Integrating with GitLab is not yet enabled.

Overview

Captain's integrations enable a large portion of its functionality. This document details how to configure GitLab to integrate with Captain and outlines some GitLab-specific concepts related to the process.

Connecting GitLab to Captain

  1. Navigate to your organization's integrations settings page. Then, click "+ GitLab".
  2. Enter your access token.
  3. If you're using a self-managed instance of GitLab, enter your host name in the "Instance" field (gitlab.com is prefilled for GitLab SaaS users).
  4. Click "Complete".
  5. Copy the generated webhook secret -- you'll need it in the next step.
  6. Create one or more GitLab webhooks which send "Merge request events" to the Incoming Webhook URL displayed in Captain. Use the secret you saved in the last step.
  7. Done! Captain is now integrated with GitLab.

Access Tokens

GitLab provides three kinds of access tokens: Group, Project, and Personal.

Group access tokens provide access to the projects within that group and are the easiest way to integrate with Captain. A single access token can set up Captain for all of your projects. With a group access token, you only need to create one Captain integration per GitLab group (if you have multiple groups, you can integrate more than once).

Project Access Tokens

Project access tokens provide access to the single project for which it was generated. A project access token scopes Captain's visibility further to provide you fine-grained control over which projects Captain will know about. To add multiple projects to Captain, though, you'll need to integrate multiple times (we only support one access token per integration).

In case you don't have a Premium or higher subscription to GitLab, personal access tokens provide access to every group and project accessible to the user who generated it.
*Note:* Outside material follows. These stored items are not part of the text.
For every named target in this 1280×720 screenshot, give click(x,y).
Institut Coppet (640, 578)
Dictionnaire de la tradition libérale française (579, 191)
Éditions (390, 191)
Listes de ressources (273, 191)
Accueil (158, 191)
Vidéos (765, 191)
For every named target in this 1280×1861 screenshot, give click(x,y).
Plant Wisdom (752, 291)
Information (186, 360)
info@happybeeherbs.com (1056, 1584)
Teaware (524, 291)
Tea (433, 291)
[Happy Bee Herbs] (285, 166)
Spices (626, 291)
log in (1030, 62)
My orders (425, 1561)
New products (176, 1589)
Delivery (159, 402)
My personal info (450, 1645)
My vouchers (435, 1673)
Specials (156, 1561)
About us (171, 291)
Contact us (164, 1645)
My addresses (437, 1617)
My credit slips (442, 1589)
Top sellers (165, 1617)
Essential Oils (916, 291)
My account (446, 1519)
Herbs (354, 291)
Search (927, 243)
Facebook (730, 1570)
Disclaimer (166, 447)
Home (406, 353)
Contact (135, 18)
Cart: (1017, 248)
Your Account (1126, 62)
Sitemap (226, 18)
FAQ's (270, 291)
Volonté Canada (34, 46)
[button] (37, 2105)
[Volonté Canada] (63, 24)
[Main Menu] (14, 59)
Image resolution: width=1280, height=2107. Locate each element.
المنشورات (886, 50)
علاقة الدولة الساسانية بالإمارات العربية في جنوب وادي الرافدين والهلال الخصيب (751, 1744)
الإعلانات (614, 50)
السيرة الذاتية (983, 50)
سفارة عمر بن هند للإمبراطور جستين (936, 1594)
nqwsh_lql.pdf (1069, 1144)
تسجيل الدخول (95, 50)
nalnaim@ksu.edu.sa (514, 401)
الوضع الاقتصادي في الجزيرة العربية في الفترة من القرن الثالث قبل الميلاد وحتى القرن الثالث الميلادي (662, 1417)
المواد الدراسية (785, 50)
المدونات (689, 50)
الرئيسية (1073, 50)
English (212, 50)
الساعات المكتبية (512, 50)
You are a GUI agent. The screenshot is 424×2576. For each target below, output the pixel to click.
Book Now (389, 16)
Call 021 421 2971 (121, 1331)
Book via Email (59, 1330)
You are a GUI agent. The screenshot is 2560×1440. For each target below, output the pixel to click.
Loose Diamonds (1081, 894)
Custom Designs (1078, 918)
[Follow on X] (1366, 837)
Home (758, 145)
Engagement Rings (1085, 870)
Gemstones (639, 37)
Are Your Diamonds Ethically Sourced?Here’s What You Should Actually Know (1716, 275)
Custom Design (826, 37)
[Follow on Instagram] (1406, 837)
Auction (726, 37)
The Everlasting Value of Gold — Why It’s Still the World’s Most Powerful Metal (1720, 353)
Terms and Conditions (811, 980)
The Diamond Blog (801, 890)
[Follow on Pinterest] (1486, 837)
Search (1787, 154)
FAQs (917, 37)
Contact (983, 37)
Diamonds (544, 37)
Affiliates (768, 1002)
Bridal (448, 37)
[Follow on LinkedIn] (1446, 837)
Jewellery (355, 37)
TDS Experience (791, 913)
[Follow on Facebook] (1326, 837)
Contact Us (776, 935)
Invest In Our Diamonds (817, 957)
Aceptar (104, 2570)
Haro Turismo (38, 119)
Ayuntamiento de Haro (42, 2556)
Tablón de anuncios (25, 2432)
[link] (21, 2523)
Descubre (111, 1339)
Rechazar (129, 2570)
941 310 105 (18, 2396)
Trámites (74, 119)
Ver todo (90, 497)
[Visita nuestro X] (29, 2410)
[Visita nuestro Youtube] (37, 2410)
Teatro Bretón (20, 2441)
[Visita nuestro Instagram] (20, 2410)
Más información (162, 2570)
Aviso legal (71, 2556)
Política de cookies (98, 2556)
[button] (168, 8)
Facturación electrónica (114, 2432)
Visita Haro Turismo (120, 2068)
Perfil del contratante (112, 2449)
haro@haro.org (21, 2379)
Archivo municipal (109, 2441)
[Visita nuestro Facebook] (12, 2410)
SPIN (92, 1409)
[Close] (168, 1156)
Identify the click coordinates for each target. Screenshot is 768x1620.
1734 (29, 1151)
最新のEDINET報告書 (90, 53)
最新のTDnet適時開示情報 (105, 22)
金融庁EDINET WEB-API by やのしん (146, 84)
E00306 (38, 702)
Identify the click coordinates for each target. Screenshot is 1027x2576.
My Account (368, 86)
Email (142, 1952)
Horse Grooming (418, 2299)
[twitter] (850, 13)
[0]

We recommend avoiding this if possible, because the integration will break if that user loses access. If necessary, consider creating a service account and restricting its access.

Webhooks

GitLab provides two kinds of webhooks: Group and Project.

Group webhooks provide webhook notifications for the projects within that group and are the easiest way to integrate with Captain. A single webhook can be configured and set up Captain for all of your Projects.

Project Webhooks

Project webhooks provide webhook notifications for the single project for which it was configured. Like project access tokens, a project webhook scopes Captain's visibility further to provide you fine-grained control over which projects Captain will know about. If used in conjunction with a group access token, you can configure multiple project webhooks with the same webhook secret from a single Captain integration (or you can create additional webhook secrets). If used in conjunction with a project access token, again you'll need to integrate multiple times (we only support one access token per integration).

Rotating a webhook secret

  1. Navigate to your organization's integrations settings page.
  2. Click the GitLab integration with the secret you'd like to rotate.
  3. Click "Create new" next to the "Webhook Secrets" heading.
  4. Copy the generated webhook secret and store it in a safe, secure place.
  5. Swap any webhooks using the old secret to the new one.
  6. (optional) Leave the old token active for a few days to verify nothing is using it (Captain shows when it was last used).
  7. Revoke the old secret.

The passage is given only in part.